Extrait d’une note de lecture par Pierre Lecoeur, à paraître dans la Revue EUROPE (droits réservés)
Françoise ASCAL : Noir-racine précédé de Le Fil de l’oubli, monotypes de Marie Alloy (éditions Al Manar, Alain Gorius, 15 €).
» Le Fil de l’oubli, poème narratif en prose publié dans une première version aux éditions Calligrammes, explore une mémoire familiale hantée par le deuil impossible et l’omniprésence des morts.
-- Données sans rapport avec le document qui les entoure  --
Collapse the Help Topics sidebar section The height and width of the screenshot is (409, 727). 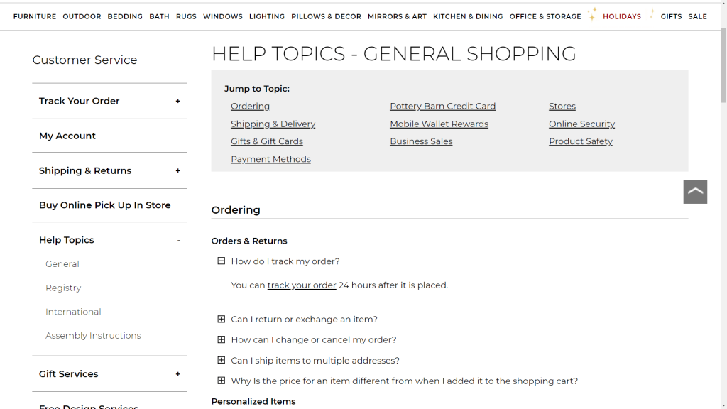coord(178,241)
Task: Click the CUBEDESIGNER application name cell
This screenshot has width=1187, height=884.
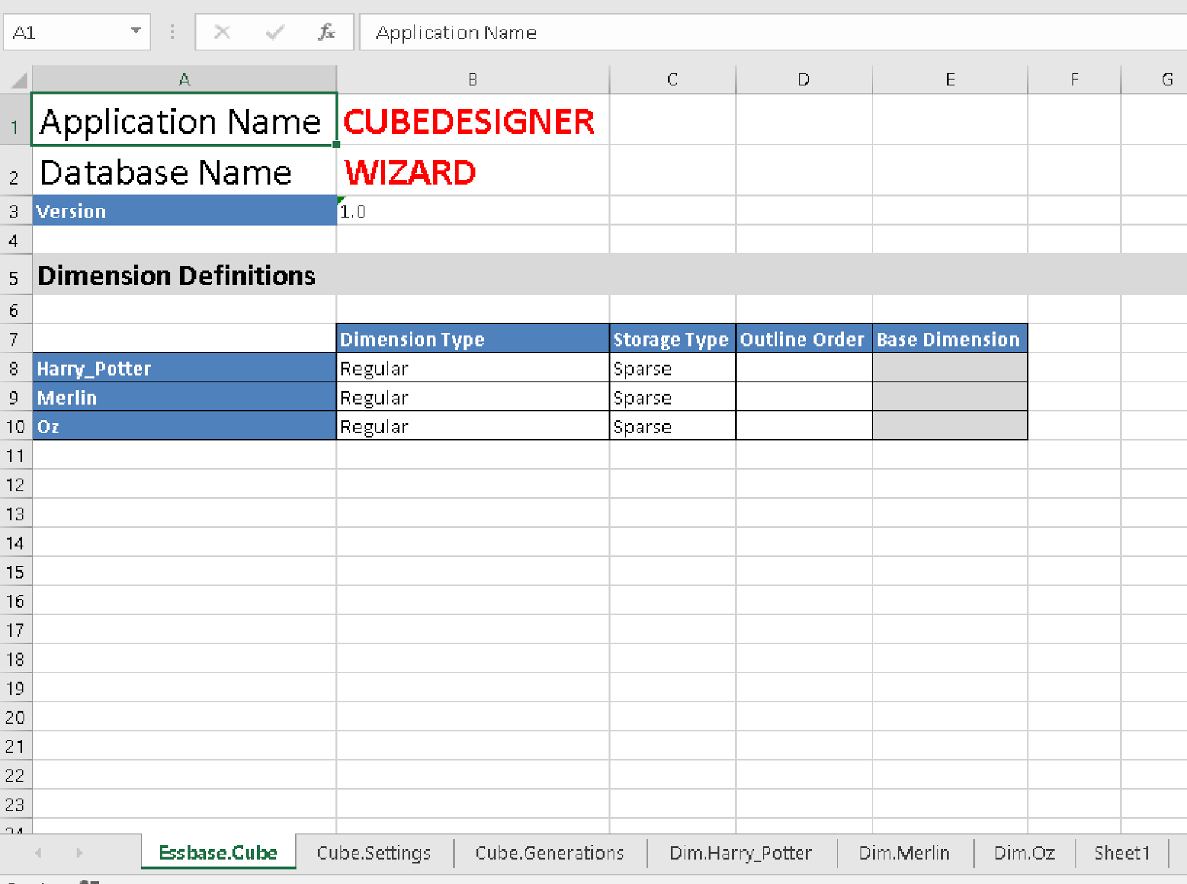Action: 472,121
Les cinq sections du récit s’attachent à restituer la destinée et la vie intérieure d’un homme, Joseph, le grand-père, mort dans un hôpital de campagne en 1915, de son épouse, Élise, de ses deux enfants, Marthe et Gabriel, et de sa petite-fille, non nommée car elle est celle qui dit « je ». Celle-ci tente, au-delà de ses propres souvenirs et de ce qu’elle sait par ouïe-dire, de restituer la présence de ces êtres humbles, de porter leur drame à la lumière, pour mieux en révéler l’opacité, et la dimension tragique. Elle y parvient si bien que le lecteur a, à maintes reprises, le sentiment de voir prendre forme sous ses yeux sa propre histoire, collective mais également personnelle, intime, tant les expériences relatées s’inscrivent sur fond d’universel – non pas l’universel de la généralité mais d’une singularité qui paradoxalement est toujours la même. Chaque section du poème est consacrée à l’un des membres de la famille ; chacune est introduite par une carte postale écrite par Joseph à ses proches peu avant sa mort. Ce rappel d’un drame fondateur est emblématique de la démarche de l’écrivain, dont le discours est hanté par l’origine. Ces missives, retrouvées par la narratrice, ne contiennent que de pauvres paroles, celle d’un homme du peuple qui souffre et ne songe pas à se plaindre, et si elles disent autre chose que les linéaments du quotidien le plus banal (les symptômes du malade, les travaux des champs dont il est exclu…), c’est en creux, comme il apparaît de manière saisissante dans le dernier courrier, alors que Joseph se sait condamné. Quatre initiales inscrites avant la signature révèlent sans le dire tout ce qui l’attache à son épouse, et que sa pudeur refuse de livrer au grand jour. Ce cryptogramme émouvant renvoie, plus essentiellement, au secret de l’écriture, secret qui fascine Gabriel, quand, enfant, il observe sa sœur Marthe répondre aux cartes de leur père. Toutefois, au pouvoir de l’écriture s’associe comme une ombre la conscience de son insuffisance. (Suite article à paraître)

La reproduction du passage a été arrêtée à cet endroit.